Questions to Ask When Comparing Mortgage Lenders

The process of purchasing a new home doesn’t usually begin with open houses and touring available properties—instead it begins in the office of a mortgage lender. These lenders determine whether you can get approved for a loan, what your interest rate will be, and how much money you can borrow for your home. For that reason it’s important to find the best lender—and you can narrow the list by asking these questions as you’re comparing and researching.

What home loan options do you offer?

Home loan options vary in the amount you can borrow, the interest rates you can qualify for, how much of a down payment is required, and the length of the loan term—and not all lenders offer the same loans. You want to make sure your lender can offer the one that will be best for you, such as:

  • Federal Housing Authority (FHA) mortgages
  • Veterans Affairs (VA) mortgages
  • Fixed-rate mortgages
  • Adjustable-rate mortgage (ARMs)
  • Low-down-payment mortgages
  • Interest-only mortgages
  • Jumbo loans (for homes over $417,000 in most places)

If they don’t offer a loan that works for you, find a new lender.

What are all the costs of getting a mortgage?

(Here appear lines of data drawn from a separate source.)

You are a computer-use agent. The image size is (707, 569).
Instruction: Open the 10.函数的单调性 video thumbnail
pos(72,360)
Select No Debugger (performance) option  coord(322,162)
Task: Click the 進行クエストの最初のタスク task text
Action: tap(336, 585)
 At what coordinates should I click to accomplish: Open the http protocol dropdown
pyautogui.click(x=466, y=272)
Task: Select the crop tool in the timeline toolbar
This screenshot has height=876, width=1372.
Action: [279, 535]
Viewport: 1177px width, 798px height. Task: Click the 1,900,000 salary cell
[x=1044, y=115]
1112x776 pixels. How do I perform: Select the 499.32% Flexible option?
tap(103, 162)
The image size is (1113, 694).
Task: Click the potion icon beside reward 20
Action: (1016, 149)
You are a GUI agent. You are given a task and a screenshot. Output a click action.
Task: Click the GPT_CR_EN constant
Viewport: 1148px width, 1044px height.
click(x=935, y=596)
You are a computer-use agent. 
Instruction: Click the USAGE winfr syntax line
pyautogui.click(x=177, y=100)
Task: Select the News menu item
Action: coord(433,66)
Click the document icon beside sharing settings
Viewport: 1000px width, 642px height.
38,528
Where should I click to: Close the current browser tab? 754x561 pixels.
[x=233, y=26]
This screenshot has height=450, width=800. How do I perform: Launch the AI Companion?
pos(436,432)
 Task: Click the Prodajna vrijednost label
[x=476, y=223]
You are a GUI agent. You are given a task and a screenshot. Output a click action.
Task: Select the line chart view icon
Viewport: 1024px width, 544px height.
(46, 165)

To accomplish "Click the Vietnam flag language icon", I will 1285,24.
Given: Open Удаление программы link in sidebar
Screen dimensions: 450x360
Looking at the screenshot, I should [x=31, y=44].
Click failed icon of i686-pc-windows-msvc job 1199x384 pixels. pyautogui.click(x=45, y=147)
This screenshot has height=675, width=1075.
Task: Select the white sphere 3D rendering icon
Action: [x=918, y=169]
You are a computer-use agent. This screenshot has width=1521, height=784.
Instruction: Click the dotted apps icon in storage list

Lenders should provide you with what is called a “good faith estimate” (GFE) of all the fees and costs associated with getting your loan. It should include details of each line item. They are estimates, but in most cases the final costs should be very close to the estimate, so you can use the GFE to compare lenders.

How long will it take to process the loan application?

Assuming you provide all the necessary documentation in a timely manner, most loans will take anywhere from a few weeks to a couple of months to complete. If your lender says it might take a lot longer, make sure that delay won’t impact your ability to get the home that you want.

How can we make sure we don’t slow down the process?

Utah mortgage lenders do their best to process your loan as quickly as possible, but sometimes the speed with which they can do their job depends on you. To avoid slowing down your loan approval:

  • Start getting your paperwork in order right now
  • Complete all applications and documents quickly and in full
  • Answer phone calls or email questions quickly
  • Review your credit report well in advance so you can correct any errors before beginning the mortgage loan process
  • Don’t get a new job, take on new debt, or make significant changes to your financial situation during the home loan process

To speed up the process, have all your documents, such as proof of income and assets (pay stubs, bank statements, W-2s, two years’ worth of tax returns), identification, and credit history information available from the beginning. You may also need to show proof that you can make the down payment.

Be sure to ask plenty of questions before you commit to a lender. Your home loan will have a significant impact on your future, so it’s important to work with the right company.